Attorney General Beemer: Review of Emails Shows No Evidence of Conspiracy in Criminal Justice System

beemerHARRISBURG, Pa. – Attorney General Bruce R. Beemer today announced that a review of more than six million emails and documents captured on Office of Attorney General servers showed no evidence of inappropriate communications that could impact the administration of justice in Pennsylvania.

Attorney General Beemer today released a report issued by BuckleySandler LLP, the law firm hired to examine OAG emails in search of potentially improper relationships between members of the criminal justice system, including judges and prosecutors.

“This review leaves no doubt — there was nothing found in these emails to suggest there were inappropriate ex parte communications between members of the judiciary and OAG employees about cases or matters affecting the administration of justice,” Attorney General Beemer said today at a morning news conference at the state Capitol.

“This has been a difficult chapter for everyone as questions have lingered about the fairness of our justice system. The findings of this report provide absolutely no new evidence to leave the citizens of Pennsylvania questioning their faith in that system,” Attorney General Beemer added.

The BuckleySandler report identified 38 individuals as high-volume senders of emails that were identified by the firm as inappropriate. In addition, 13 offenders were identified as either judges or senior government officials.

Many of the persons named in the report complained about their public identification after being notified that they had sent pornographic or otherwise offensive emails. Attorney General Beemer, upon taking office in late August, ordered a review of a draft report on the offensive emails identified by BuckleySandler.

That review showed that much of the material identified as inappropriate by the firm was not inappropriate at all. Also, the vast majority of the high-volume senders held non-managerial or lower level positions within government agencies. As a result, many of those identified were not lawyers or law enforcement officers, meaning they fell outside the primary charge of the email review, which was to determine whether there were conflicts or collusion that disrupted the administration of justice.

The names of the high-volume senders and government officials were redacted in the report released to the public today. Attorney General Beemer said this decision was made after careful consideration.

“Releasing the names of people identified in this review would unfairly damage their reputations and leave the Office of Attorney General and BuckleySandler vulnerable to potential lawsuits,” Beemer said. “In cases where we found people exchanging a high volume of offensive content, we will make the appropriate referrals to their employers, so that those agencies can make the decision whether discipline is warranted. It would be highly inappropriate for the Attorney General’s office, as a law enforcement agency that needs to maintain its impartiality to function, to make these decisions.”

Of the 6.4 million documents and emails that were reviewed, BuckleySandler utilized a list of search terms in conjunction with a computer program with the goal of identifying offensive language and obscene content. The search terms included words relating to race, religion, sex and profanity, among other content. The search narrowed the total documents and emails recovered to roughly 352,000. The law firm characterized 11,930 emails as inappropriate.

Of those emails, approximately 4,700 were linked to the high-volume senders and government officials. An internal review of a portion of these emails ordered by Attorney General Beemer uncovered flaws in the methodology the firm was instructed to use by prior OAG personnel.

For example, the alleged inappropriate communications ignored the familial relationships of the senders. The emails involving judges that were flagged as inappropriate were almost all communications between the judges and their spouses or family members.

Also, solely utilizing the list of search terms did not provide context or identify intent in the alleged offensive emails that were being shared. The internal review of the emails and documents conducted by OAG staff attorneys revealed several examples illustrating this point:

– A network of women diagnosed with breast cancer shared emails with a phrase used to encourage self-detection of the disease. The emails were flagged as inappropriate.

– An email in which a person questioned why he was not invited to a Bar Mitzvah was flagged as inappropriate.

– A Jewish employee sending a friend an article about how Jewish people voted in the 2010 election was flagged.

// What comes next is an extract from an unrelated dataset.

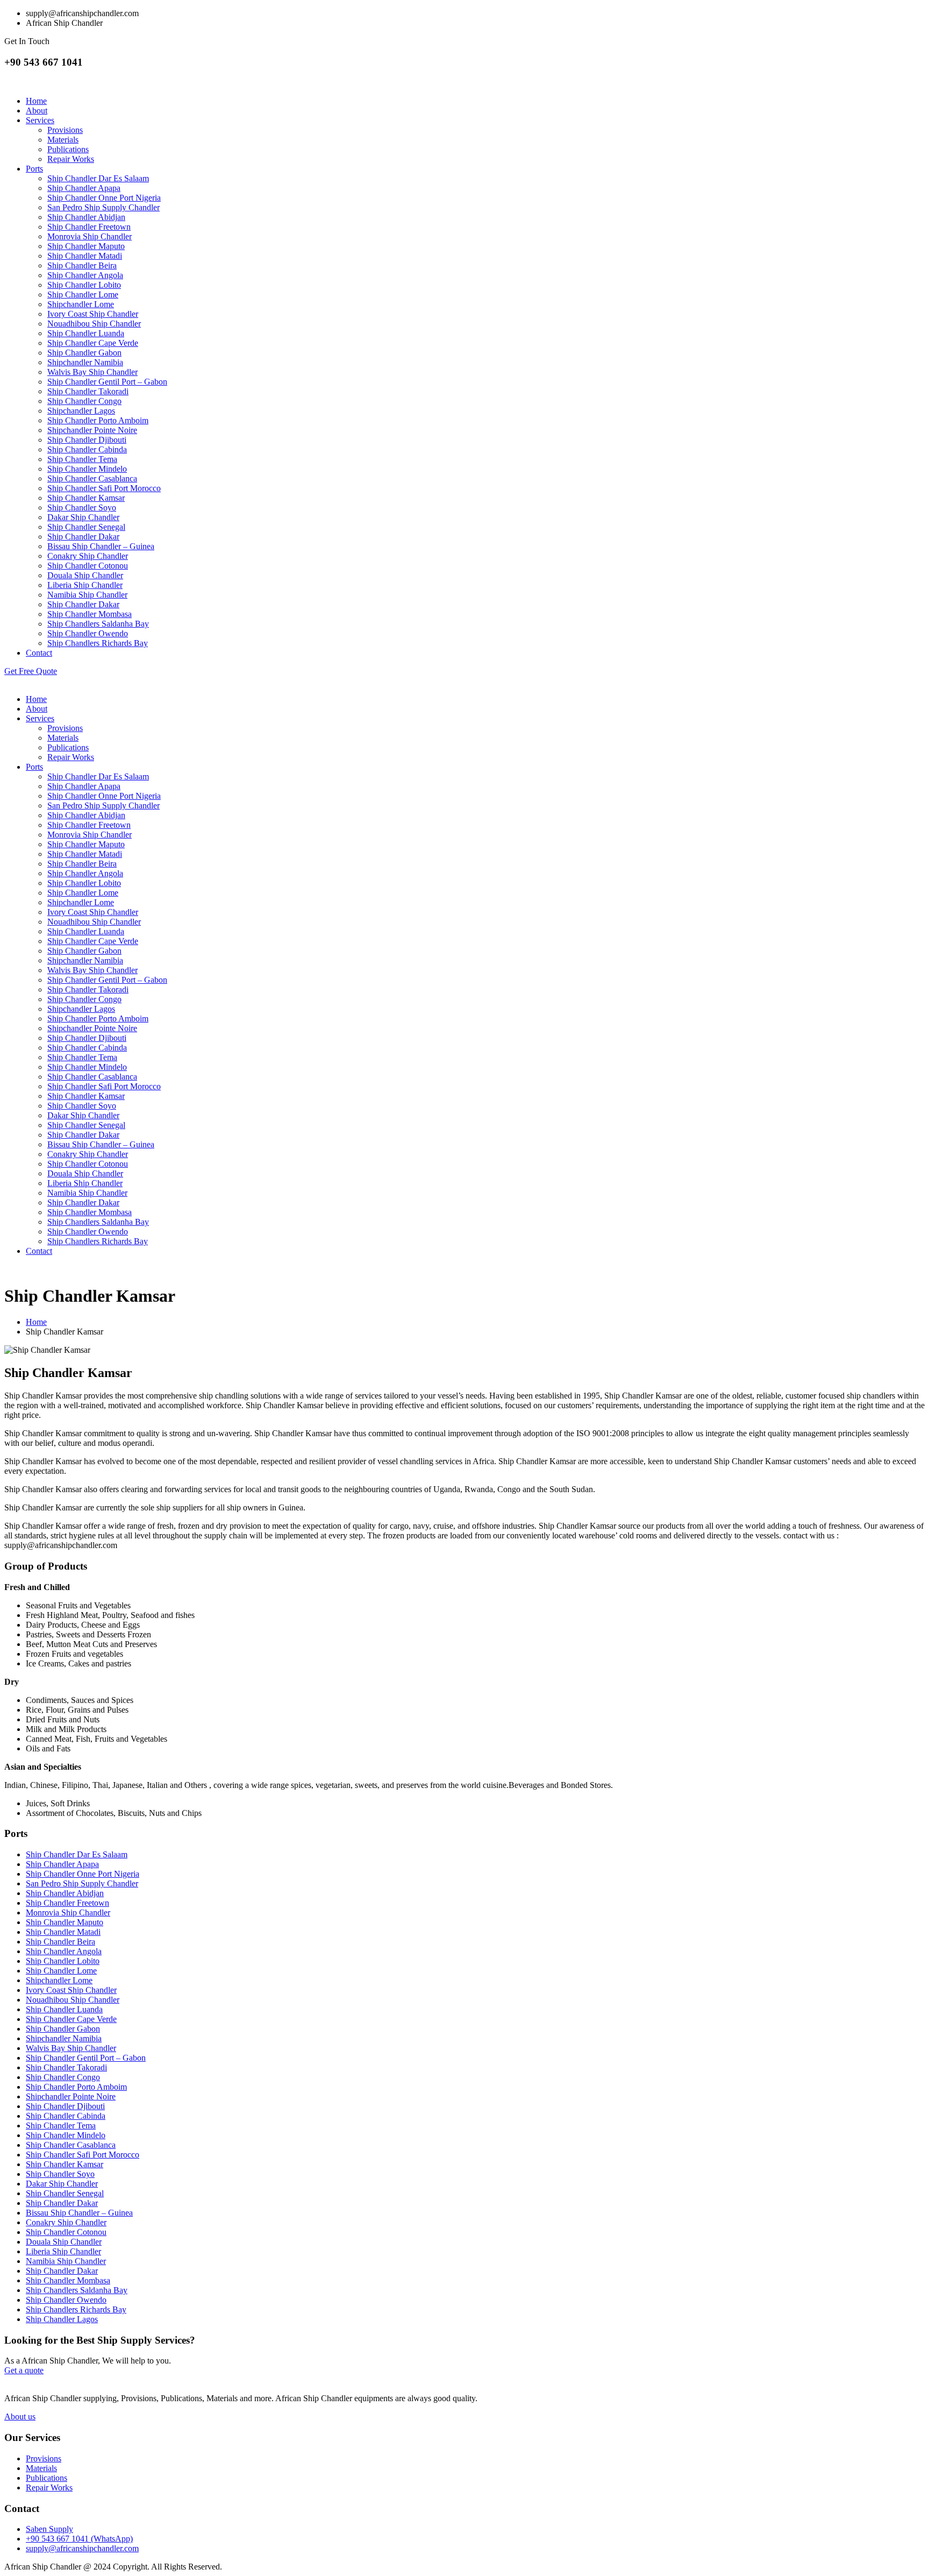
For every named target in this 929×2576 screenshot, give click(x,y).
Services (40, 120)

– A Catholic employee confessing to another employee that he had eaten a hot dog during a Friday in lent was flagged.

– Any email that mentioned Muslims was flagged.

– Any emails that mentioned Irish, Italians, Polish, or African Americans were flagged.

– Any use of the word “gay” resulted in an email being flagged as inappropriate.

Attorney General Beemer stressed that the Office of Attorney General has already disciplined 60 employees whose emails actually were offensive. The discipline ranged from terminations and suspensions to written reprimands and counseling.

BuckleySandler LLP and former Maryland Attorney General Douglas Gansler, one of BuckleySandler’s partners, were hired in December 2015 to conduct a review of potentially inappropriate relationships and communications among prosecutors, judges and others involved in the criminal justice system. The review, which included the examination of more than 6.4 million documents and emails captured on OAG servers from 2008 to 2015, was commissioned to determine whether those relationships prevented persons, especially in criminal cases, from receiving justice in the court system.

The hiring of BuckleySandler LLP followed the discovery of pornographic, sexist, racist, and otherwise offensive emails exchanged by a small subset of Office of Attorney General employees and others, including members of the judiciary.